Rows of pointing data:
──────────

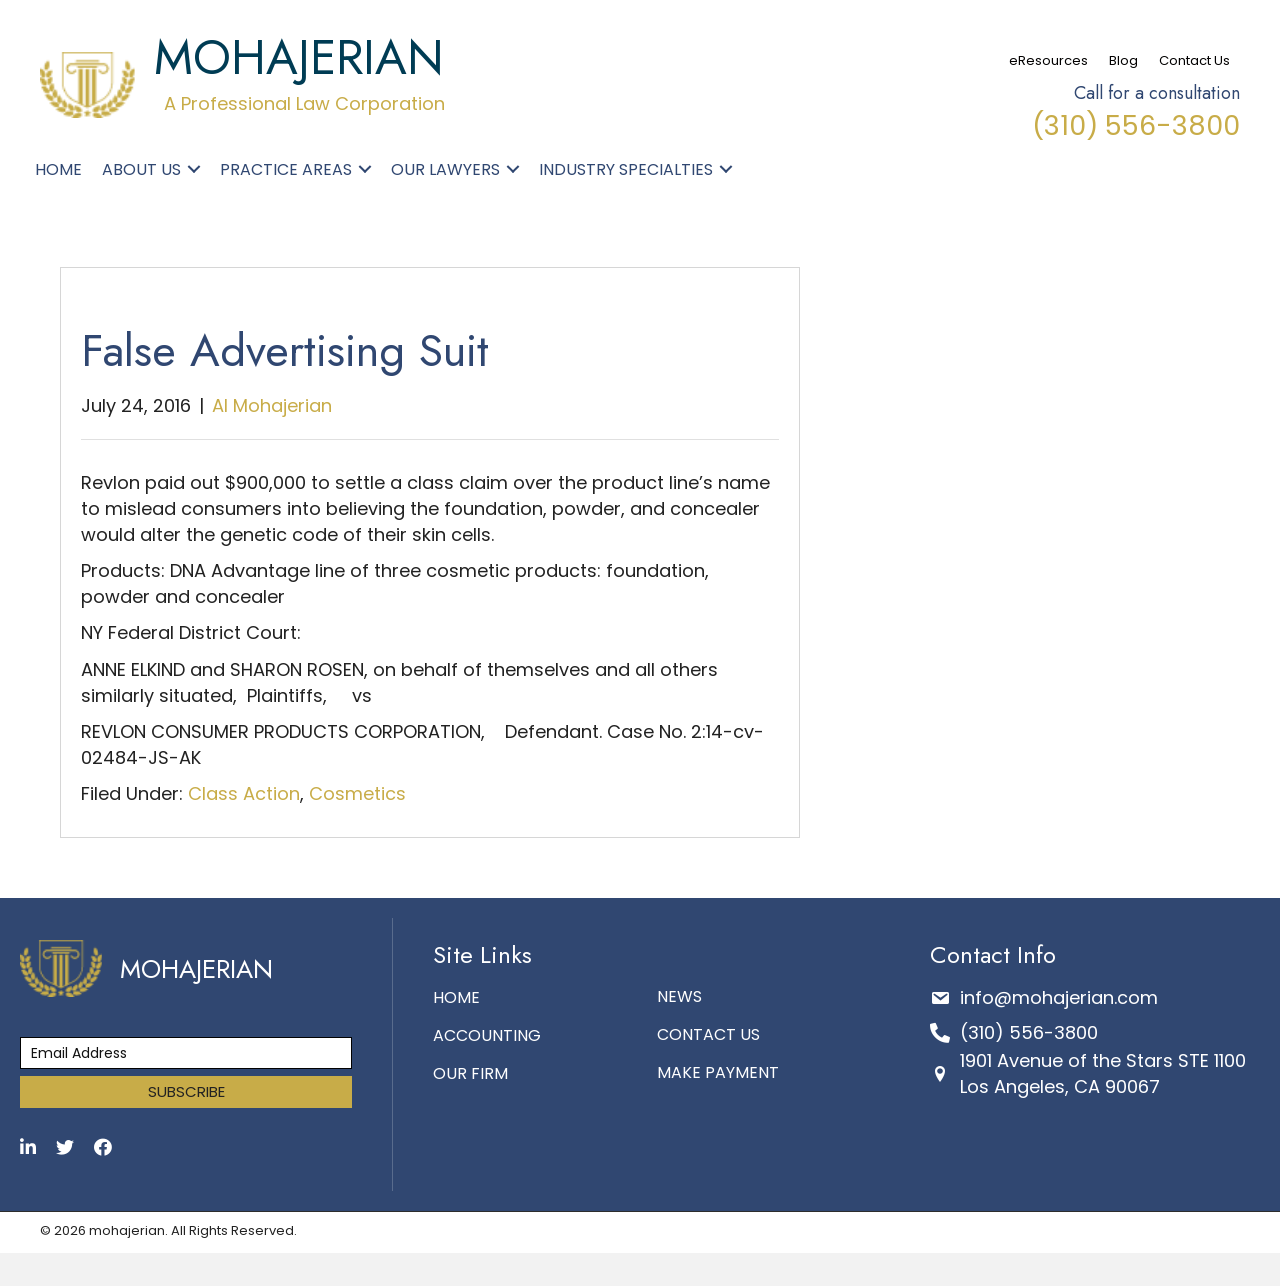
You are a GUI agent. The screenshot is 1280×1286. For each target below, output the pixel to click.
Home (456, 997)
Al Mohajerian (272, 405)
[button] (193, 169)
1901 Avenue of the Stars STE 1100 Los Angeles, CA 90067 (1103, 1073)
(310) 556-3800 (1136, 125)
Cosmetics (357, 793)
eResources (1048, 60)
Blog (1123, 60)
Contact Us (1194, 60)
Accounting (487, 1035)
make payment (718, 1072)
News (679, 996)
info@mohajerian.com (1059, 997)
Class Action (244, 793)
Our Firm (470, 1073)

──────────

# EXERCISE GOAL:
Rewrite the data above, starting at the line containing "(310) 556-3800 (1136, 125)" and ending at the last line, with "Contact Us" changed to "Reach Us" and everything else left the same.

# FINISHED ANSWER:
(310) 556-3800 (1136, 125)
Cosmetics (357, 793)
eResources (1048, 60)
Blog (1123, 60)
Reach Us (1194, 60)
Accounting (487, 1035)
make payment (718, 1072)
News (679, 996)
info@mohajerian.com (1059, 997)
Class Action (244, 793)
Our Firm (470, 1073)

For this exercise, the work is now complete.